Bali dan Nusa Tenggara Jadi Pendorong Ekonomi Tertinggi Kuartal II 2026

Badan Pusat Statistik (BPS) mencatat Bali dan Nusa Tenggara menjadi pulau dengan pertumbuhan ekonomi tertinggi pada kuartal II 2026. Adapun pertumbuhannya mencapai 6,10 persen secara year on year (YoY).
Adapun pertumbuhan ekonomi Indonesia di kuartal II 2026 mencapai 5,29 persen secara tahunan atau year-on-year (yoy) dan tumbuh 3,73 persen secara kuartalan (quarter-to-quarter/qtq).
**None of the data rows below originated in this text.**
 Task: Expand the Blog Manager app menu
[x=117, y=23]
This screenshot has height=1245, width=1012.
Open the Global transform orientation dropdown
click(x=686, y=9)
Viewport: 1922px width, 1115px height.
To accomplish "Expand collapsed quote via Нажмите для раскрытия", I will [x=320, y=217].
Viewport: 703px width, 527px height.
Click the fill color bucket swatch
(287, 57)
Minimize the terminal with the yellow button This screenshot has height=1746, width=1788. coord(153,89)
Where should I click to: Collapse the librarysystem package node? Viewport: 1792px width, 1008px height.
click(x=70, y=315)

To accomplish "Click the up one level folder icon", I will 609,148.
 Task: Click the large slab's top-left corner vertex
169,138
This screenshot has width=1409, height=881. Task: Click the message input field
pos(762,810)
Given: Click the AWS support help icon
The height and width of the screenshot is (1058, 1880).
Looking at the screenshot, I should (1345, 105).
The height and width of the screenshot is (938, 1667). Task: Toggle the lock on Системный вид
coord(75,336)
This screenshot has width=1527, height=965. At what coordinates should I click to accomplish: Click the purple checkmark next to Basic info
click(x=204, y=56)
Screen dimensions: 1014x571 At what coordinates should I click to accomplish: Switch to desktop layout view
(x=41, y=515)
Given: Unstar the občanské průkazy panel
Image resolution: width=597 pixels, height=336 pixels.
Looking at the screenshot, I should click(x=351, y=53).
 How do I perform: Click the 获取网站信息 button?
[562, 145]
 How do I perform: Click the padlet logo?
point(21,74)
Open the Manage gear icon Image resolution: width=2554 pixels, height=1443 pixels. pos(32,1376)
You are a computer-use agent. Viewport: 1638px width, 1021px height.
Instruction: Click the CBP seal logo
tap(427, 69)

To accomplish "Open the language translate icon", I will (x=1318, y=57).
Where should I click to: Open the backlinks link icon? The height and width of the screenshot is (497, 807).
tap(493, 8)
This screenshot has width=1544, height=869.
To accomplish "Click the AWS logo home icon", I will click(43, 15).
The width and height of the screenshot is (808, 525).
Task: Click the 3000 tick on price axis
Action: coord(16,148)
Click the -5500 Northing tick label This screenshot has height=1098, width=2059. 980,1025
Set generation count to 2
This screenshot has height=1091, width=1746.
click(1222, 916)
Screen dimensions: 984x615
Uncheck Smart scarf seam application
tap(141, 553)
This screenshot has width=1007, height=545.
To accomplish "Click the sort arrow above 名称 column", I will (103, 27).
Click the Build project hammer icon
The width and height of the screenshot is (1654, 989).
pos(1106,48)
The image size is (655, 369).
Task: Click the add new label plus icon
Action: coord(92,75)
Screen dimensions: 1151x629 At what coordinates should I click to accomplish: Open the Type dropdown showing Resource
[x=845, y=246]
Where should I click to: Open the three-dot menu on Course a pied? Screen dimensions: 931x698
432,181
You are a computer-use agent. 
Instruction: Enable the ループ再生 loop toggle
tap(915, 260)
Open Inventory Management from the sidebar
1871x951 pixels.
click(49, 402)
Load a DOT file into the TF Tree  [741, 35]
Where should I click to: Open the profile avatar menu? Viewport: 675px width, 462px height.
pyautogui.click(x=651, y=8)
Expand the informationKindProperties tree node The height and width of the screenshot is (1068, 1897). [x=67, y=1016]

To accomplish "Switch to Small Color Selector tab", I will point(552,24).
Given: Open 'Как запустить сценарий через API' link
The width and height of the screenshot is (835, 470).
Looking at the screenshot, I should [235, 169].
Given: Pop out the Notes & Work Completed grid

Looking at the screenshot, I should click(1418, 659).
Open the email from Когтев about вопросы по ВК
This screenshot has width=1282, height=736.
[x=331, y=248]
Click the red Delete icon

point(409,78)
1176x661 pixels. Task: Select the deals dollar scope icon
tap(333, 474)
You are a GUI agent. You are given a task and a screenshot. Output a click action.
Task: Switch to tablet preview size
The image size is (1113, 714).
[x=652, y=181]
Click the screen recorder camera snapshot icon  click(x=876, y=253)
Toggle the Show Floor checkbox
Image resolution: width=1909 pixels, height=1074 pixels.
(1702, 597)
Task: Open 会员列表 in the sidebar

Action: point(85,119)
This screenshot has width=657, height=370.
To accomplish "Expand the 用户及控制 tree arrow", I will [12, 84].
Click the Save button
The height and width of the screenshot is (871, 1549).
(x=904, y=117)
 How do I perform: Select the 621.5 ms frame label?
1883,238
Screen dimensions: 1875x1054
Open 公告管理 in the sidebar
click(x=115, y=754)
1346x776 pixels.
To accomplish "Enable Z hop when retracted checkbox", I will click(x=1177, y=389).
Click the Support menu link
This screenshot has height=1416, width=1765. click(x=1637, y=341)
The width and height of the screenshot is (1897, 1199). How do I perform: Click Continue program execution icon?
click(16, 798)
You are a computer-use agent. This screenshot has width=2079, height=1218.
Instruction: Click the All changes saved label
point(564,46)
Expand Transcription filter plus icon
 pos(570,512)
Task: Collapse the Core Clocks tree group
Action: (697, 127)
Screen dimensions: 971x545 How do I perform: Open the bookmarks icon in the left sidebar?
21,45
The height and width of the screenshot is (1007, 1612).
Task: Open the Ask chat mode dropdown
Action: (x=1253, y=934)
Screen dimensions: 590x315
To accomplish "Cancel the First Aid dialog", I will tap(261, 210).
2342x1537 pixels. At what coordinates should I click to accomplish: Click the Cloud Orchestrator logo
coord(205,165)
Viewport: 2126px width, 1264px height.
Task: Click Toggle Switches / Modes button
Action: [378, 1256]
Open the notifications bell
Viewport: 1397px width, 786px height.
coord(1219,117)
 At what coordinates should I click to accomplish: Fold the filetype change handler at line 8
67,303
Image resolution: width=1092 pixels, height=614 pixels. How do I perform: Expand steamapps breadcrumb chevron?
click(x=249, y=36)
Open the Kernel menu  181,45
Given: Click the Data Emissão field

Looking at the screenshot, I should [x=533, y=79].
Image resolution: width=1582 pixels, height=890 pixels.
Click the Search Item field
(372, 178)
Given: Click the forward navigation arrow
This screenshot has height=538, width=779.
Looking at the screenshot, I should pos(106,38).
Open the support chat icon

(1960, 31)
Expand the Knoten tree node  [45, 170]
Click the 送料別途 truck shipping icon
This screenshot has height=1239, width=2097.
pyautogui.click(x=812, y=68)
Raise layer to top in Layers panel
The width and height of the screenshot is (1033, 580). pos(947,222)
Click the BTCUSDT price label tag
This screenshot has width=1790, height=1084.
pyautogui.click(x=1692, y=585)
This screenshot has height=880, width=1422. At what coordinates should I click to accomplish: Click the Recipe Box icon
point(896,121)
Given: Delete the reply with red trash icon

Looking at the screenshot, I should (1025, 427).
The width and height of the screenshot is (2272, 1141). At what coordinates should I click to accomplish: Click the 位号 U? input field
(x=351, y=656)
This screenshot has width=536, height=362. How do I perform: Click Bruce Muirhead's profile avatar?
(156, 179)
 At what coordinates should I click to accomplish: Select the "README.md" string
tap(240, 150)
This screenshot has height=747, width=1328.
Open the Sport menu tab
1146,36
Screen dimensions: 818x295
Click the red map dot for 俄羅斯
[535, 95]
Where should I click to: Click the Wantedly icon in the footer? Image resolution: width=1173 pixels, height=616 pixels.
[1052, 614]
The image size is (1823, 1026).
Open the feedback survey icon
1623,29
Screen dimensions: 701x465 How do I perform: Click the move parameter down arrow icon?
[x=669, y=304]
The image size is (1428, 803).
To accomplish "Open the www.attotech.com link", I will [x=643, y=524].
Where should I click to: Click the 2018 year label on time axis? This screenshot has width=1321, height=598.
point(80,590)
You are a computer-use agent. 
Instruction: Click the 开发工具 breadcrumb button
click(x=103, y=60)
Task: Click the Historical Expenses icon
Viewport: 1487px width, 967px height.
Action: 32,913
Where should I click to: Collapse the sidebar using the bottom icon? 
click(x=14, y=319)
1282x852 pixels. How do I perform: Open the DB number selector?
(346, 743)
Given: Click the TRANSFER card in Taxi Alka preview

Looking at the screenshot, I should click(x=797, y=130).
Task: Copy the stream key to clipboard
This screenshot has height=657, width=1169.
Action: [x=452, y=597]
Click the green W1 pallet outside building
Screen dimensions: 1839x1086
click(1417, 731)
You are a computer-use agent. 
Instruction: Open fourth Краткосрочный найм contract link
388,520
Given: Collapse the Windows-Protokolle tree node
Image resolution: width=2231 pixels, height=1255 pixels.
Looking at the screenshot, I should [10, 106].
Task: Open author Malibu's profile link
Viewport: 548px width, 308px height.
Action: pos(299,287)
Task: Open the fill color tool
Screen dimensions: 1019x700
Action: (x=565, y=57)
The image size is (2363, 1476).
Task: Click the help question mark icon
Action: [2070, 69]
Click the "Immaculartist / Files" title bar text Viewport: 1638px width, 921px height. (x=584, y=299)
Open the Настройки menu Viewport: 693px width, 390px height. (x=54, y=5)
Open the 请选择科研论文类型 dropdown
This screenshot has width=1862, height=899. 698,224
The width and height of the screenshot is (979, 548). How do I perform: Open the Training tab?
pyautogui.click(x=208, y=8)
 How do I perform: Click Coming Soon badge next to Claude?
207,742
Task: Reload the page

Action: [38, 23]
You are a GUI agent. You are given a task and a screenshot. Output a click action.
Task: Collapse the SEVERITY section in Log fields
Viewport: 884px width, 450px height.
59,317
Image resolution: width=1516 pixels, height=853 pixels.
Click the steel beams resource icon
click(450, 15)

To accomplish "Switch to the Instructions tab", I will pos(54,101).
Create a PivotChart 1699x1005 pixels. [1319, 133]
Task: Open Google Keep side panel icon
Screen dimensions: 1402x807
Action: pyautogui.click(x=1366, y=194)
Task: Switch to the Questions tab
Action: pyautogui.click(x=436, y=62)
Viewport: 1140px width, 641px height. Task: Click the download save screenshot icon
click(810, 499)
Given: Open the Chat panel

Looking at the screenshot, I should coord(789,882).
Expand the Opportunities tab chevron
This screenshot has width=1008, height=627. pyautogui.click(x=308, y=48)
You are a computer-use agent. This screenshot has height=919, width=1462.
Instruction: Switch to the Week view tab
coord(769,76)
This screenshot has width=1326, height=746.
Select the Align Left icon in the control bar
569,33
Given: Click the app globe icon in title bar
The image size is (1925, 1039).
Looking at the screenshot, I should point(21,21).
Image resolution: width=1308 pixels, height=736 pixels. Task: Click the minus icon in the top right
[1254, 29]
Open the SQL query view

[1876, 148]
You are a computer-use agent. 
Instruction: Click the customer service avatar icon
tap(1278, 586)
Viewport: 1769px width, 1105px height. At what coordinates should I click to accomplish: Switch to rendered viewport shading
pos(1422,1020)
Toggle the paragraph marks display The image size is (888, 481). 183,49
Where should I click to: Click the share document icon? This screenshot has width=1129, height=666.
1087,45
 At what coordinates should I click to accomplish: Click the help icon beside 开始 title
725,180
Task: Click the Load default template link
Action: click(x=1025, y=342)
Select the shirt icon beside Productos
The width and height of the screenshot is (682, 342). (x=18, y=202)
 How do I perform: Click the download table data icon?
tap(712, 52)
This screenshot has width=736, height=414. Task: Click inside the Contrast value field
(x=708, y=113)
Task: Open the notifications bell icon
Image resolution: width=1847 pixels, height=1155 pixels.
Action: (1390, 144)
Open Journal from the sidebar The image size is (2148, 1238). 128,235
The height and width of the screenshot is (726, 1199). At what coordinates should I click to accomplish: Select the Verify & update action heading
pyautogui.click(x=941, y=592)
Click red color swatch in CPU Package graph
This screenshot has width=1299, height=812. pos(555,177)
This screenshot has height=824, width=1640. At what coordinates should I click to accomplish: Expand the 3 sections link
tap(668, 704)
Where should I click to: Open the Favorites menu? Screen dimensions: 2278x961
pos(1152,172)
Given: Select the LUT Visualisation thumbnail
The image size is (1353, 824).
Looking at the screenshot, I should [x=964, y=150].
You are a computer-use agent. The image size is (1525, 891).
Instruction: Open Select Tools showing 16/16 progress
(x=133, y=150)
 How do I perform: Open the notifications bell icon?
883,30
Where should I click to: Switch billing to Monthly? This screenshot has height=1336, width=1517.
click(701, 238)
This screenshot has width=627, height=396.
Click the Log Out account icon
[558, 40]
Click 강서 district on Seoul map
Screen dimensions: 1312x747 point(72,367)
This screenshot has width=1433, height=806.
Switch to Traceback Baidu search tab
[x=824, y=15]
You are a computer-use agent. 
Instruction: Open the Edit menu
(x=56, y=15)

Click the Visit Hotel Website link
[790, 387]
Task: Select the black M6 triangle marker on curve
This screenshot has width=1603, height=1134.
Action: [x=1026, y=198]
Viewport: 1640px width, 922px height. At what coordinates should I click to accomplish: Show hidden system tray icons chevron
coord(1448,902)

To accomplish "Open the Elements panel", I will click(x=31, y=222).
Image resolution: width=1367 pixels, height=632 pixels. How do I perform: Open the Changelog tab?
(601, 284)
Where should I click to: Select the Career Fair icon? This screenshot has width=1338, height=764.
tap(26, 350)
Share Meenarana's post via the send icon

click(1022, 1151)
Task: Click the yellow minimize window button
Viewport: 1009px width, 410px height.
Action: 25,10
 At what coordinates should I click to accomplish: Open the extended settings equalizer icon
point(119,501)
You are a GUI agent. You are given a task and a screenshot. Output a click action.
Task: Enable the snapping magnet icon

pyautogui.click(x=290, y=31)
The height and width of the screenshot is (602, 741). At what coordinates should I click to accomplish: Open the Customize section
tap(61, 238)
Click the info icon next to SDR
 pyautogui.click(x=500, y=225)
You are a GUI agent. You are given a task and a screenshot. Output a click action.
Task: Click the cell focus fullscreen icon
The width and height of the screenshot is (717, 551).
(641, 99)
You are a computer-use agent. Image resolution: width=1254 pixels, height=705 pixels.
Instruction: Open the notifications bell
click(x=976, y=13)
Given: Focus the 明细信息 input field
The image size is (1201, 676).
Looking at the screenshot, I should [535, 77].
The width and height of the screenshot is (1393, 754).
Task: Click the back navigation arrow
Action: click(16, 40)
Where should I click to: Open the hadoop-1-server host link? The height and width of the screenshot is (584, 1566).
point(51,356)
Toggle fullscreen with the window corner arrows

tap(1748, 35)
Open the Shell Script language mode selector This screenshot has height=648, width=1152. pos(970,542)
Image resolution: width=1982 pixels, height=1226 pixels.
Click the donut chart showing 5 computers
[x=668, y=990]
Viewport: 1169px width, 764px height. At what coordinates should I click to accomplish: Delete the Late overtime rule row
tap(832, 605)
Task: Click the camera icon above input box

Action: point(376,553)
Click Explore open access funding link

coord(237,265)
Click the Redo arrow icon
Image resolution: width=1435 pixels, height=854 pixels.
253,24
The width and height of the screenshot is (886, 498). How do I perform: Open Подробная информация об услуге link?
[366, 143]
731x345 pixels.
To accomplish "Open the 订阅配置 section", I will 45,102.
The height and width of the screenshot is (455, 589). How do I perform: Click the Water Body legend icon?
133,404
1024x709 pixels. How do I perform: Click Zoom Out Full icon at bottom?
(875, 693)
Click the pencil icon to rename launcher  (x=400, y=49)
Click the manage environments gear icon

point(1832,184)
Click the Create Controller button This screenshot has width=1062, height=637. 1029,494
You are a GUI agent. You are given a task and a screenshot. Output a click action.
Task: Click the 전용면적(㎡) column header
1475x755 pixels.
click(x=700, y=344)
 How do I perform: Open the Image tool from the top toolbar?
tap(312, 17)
“Jadi Pulau Bali dan Nusa Tenggara tumbuh 6,10 persen yang merupakan pertumbuhan tertinggi,” kata Deputi Bidang Neraca dan Analisis Statistik, M. Edy Mahmud, dalam rilis pertumbuhan ekonomi kuartal II 2026 di Kantor BPS, Jakarta Pusat pada Rabu (5/9).
Sementara terkait faktor, Edy juga menjelaskan beberapa sektor industri yang mendukung pertumbuhan ekonomi tersebut. Adapun industri yang mendukung meliputi tambang sampai administrasi pemerintahan.
“Sumber pertumbuhan utama di Pulau Bali dan Nusa Tenggara adalah pertambangan, kemudian perdagangan, dan administrasi pemerintahan Provinsi yang memberikan sumber pertumbuhan ekonomi di wilayah ini yang tertinggi adalah Bali Dengan andil pertumbuhan sebesar 2,77 persen,” ujarnya.
Sementara itu, pada posisi kedua terdapat Jawa yang ekonominya tumbuh 5,56 persen dalam kurun waktu sama, Sulawesi 5,53 persen, Sumatera 5,06 persen, Kalimantan 4,10 persen serta Maluku dan Papua 1,36 persen.
Walau demikian, Edy menjelaskan bahwa dari segi kontribusi terhadap pertumbuhan ekonomi nasional, Jawa dan Sumatera masih ada pada peringkat atas.
“Kontribusi Pulau Jawa terhadap PDB masih paling tinggi yaitu sebesar 56,47 persen. Diikuti oleh Pulau Sumatera sebesar 22,50 persen,” kata Edy.